TEXTO DE LEITURA

++++

Índia emite alerta nacional após surto de vírus Nipah em Bengala Ocidental

5 casos confirmados, incluindo profissionais de saúde.

Calcutá, Índia – Autoridades de saúde indianas ativaram um alerta nacional nesta semana após a confirmação de cinco casos do raro e letal vírus Nipah (NiV) no estado de Bengala Ocidental, no leste do país.

Dois dos infectados são profissionais de saúde – uma médica e uma enfermeira –, o que elevou o nível de preocupação e levou ao isolamento de quase 100 pessoas em quarentena. Hospitais na capital estadual, Calcutá, operam em regime de alerta máximo, com testes rápidos e protocolos rigorosos de contenção.

O surto atual, detectado em meados de janeiro de 2026, reacende temores globais sobre o Nipah, um vírus zoonótico classificado pela Organização Mundial da Saúde (OMS) como de “prioridade absoluta” para pesquisa e desenvolvimento de vacinas. Sem vacina ou tratamento específico disponível, a doença depende apenas de cuidados de suporte, e sua taxa de mortalidade varia de 40% a 75%, superando a de muitos patógenos recentes como o Ebola ou o Covid-19 em surtos iniciais.

O que é o vírus Nipah e por que ele assusta tanto?

Descoberto em 1998 na Malásia, durante um surto que matou mais de 100 pessoas e dizimou plantações de suínos, o Nipah é transmitido principalmente por morcegos frugívoros (como a raposa-voadora), que são seus reservatórios naturais. A contaminação humana ocorre por contato com fluidos infectados de morcegos, porcos ou, em raros casos, de pessoa para pessoa em ambientes hospitalares superlotados.

Seu perfil agressivo o torna “assustador”: o período de incubação varia de 4 a 21 dias, e os sintomas iniciais mimetizam uma gripe comum – febre alta, dor de cabeça intensa, dores musculares e fadiga extrema. Rapidamente, evolui para problemas respiratórios graves (como pneumonia) e, no pior cenário, encefalite aguda: inflamação cerebral que provoca confusão mental, convulsões, coma e morte.

“É um vírus silencioso no início, mas devastador no pico”, alerta o Centro de Controle e Prevenção de Doenças (CDC) dos EUA.

++++

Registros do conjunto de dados

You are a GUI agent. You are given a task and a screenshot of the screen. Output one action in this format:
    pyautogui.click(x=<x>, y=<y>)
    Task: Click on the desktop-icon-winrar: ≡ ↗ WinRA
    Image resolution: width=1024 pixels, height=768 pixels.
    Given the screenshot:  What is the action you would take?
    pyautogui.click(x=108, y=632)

++++

SOBRE A TAREFA
Prossiga com a reportagem sobre o surto do vírus Nipah na Índia, começando logo após a última frase apresentada.

RESPOSTA ESPERADA
Histórico de surtos e resposta atual na Índia

A Índia registra surtos esporádicos desde 2001, principalmente em Kerala (sul) e agora Bengala Ocidental. Em 2018, Kerala teve 17 mortes em 19 casos confirmados. Desta vez, o Ministério da Saúde indiano coordena com a OMS: rastreamento de contatos, uso de EPIs avançados e suspensão de visitas em hospitais afetados.

“Estamos trabalhando contra o tempo para evitar uma propagação urbana”, disse um porta-voz do governo de Bengala Ocidental.Globalmente, a OMS monitora de perto, pois o Nipah tem potencial pandêmico – já infectou humanos em Bangladesh anualmente desde 2001, com mais de 300 casos e 70% de letalidade.

Risco para o Brasil e o mundo?

Especialistas consultados pela BBC News Brasil, como o virologista brasileiro Pedro Vasconcelos (Instituto Evandro Chagas), minimizam o risco imediato de chegada ao Brasil.

“A transmissão é limitada a contatos próximos com reservatórios ou casos graves, e não há voos diretos massivos de Calcutá para cá. A probabilidade de disseminação rápida é baixa”, afirma.

No entanto, recomendam vigilância: o Brasil tem morcegos semelhantes na Amazônia, e importações de frutas asiáticas poderiam ser um vetor teórico.

A Anvisa e o Ministério da Saúde brasileiro já foram notificados via rede global de alertas da OMS.

“Fique em alerta, mas sem pânico: higiene, evitar frutas caídas e monitorar sintomas gripais em viajantes da Ásia são medidas chave”, orienta Vasconcelos.

Enquanto vacinas experimentais avançam em testes (como a da CEPI, com fase 2 prevista para 2026), o mundo observa a Índia. Este surto reforça a necessidade de investimentos em zoonoses – lição dura da pandemia de Covid-19.